Where the floorplan itself was concerned, the organization opted for a mix of defined office space with solid walls and more open spaces, though private offices contain glass corridor walls to utilize available natural light. “The building is an odd shape and is very tight,” Blackwelder-Plair said. “In fact once we started the demolition and (many) walls were gone, it felt like a huge, open building which is a big advantage for them.”
According to the architects, integral to the design was the inclusion of swing spaces or touch down office spaces. With officers scattered throughout the country (the former president was from Illinois and the current one is from Ohio), D.C. headquarter visits warrant spaces that facilitate work and even take “internal geography” into account.
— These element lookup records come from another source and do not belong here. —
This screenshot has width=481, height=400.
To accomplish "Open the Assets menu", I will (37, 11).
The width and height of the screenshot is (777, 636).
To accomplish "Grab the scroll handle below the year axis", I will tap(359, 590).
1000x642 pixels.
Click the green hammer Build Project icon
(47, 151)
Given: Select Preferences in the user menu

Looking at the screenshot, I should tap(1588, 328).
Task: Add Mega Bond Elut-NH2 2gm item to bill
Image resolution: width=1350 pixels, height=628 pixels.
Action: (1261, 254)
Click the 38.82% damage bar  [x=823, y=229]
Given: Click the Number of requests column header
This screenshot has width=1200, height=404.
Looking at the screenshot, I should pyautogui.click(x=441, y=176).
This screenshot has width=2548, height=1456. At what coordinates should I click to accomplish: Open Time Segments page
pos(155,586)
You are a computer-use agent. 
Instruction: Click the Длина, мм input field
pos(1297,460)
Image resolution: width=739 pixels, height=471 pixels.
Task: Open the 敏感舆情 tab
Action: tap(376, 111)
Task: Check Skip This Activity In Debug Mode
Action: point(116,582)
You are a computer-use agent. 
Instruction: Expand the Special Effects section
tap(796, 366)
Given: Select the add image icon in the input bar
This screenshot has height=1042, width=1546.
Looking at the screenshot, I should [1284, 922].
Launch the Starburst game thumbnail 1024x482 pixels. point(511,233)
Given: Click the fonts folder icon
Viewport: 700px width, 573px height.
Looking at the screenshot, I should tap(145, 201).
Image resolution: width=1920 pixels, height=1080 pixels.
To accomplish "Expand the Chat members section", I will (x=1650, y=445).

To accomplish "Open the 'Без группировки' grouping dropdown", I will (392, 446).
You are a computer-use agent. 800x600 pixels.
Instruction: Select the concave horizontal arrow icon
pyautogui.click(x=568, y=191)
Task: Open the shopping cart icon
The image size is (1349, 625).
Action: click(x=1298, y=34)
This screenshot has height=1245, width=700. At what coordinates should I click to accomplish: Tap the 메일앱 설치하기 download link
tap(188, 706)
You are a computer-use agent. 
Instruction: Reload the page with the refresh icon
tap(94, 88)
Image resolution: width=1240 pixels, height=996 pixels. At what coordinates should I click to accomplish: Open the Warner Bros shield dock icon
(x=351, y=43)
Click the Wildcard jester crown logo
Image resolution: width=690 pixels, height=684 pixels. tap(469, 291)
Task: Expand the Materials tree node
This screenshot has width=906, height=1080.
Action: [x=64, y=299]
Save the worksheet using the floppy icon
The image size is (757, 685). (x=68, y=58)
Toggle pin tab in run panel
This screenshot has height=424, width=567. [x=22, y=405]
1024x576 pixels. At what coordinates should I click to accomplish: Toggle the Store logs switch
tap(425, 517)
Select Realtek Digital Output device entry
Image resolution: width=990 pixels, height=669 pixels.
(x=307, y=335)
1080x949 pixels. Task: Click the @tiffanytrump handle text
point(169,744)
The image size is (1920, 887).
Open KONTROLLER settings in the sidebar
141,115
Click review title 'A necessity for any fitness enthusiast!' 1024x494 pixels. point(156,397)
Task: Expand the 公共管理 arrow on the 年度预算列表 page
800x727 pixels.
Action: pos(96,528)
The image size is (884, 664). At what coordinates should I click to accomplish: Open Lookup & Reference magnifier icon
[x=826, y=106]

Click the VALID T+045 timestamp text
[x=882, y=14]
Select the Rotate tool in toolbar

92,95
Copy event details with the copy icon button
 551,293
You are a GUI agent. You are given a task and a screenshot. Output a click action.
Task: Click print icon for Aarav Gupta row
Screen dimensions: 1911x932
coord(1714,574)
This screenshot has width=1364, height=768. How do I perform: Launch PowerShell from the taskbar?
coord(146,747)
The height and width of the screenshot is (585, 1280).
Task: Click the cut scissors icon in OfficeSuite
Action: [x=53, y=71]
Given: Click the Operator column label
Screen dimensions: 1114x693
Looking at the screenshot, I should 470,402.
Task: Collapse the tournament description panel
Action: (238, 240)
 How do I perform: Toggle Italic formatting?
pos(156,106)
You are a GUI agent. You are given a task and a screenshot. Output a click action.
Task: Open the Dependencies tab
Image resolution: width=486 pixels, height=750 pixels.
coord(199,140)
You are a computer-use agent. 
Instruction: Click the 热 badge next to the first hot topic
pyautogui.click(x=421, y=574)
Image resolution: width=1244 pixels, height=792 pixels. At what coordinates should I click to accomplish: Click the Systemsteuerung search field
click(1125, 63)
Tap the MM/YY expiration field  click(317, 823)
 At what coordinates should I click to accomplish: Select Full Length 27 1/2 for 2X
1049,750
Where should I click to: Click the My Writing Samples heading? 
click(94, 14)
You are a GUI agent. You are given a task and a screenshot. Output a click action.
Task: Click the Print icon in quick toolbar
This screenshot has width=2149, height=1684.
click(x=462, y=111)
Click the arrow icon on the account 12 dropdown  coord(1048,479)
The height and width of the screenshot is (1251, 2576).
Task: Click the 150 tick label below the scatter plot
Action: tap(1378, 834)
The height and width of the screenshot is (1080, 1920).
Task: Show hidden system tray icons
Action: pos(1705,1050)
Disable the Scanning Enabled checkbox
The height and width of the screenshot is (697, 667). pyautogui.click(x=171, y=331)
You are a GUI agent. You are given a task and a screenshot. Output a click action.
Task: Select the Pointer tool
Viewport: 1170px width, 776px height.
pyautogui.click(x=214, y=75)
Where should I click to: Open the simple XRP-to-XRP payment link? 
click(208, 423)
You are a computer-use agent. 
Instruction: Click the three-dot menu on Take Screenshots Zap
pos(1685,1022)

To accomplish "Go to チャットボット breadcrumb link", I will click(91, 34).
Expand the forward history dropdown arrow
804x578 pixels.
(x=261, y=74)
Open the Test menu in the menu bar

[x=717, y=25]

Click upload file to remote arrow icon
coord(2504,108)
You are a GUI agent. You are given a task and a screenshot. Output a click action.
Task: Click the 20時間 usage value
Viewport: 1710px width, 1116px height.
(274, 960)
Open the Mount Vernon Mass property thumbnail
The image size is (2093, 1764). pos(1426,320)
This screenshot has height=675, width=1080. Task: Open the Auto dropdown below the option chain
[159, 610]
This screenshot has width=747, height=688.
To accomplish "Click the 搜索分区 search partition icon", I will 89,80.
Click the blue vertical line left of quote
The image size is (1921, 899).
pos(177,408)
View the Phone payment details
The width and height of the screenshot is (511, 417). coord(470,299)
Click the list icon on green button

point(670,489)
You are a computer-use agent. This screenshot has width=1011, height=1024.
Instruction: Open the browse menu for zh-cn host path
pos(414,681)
For the national treasurer, a touch down space for her abuts the finance group’s space for immediate access to like personnel.
For the organization’s Midwest-based president, a third floor executive suite replete with office, full kitchen, bedroom and bathroom facilitates work, economic and time factors, precluding the need for a hotel commute.
Light on the program
“One of the major elements for the project to be successful was the ability to be on one floor and see up an open stair to the other floors, though there’s a 5 to 7-ft difference in (each building’s) floor height,” McGhee said of the joining of the two structures. “Technically, you could have had a situation where a staircase was behind a wall, and you could have taken an elevator and gone up five feet to one level, then four feet to another, then five feet to the next,” he said, adding that all you’d really see is the inside of an elevator. Though there is an elevator with eight stops, the open stair which feeds the variegated levels provides a visual connection from one side to the next so the single-building concept is firmly established. The addition of both a skylight and roof window above the open staircase paints the area in available light.
Advocating green education and green housekeeping programs, McGhee said the client strongly supported the firm’s ideas, inching it higher on the LEED ladder.
“The biggest key to this project was getting an efficient layout out of all the programmatic, code and historical preservation requirements that came out of the building,” McGhee said. “It’s a very important project for our firm, but also for The Links, Incorporated and the African-American community overall.”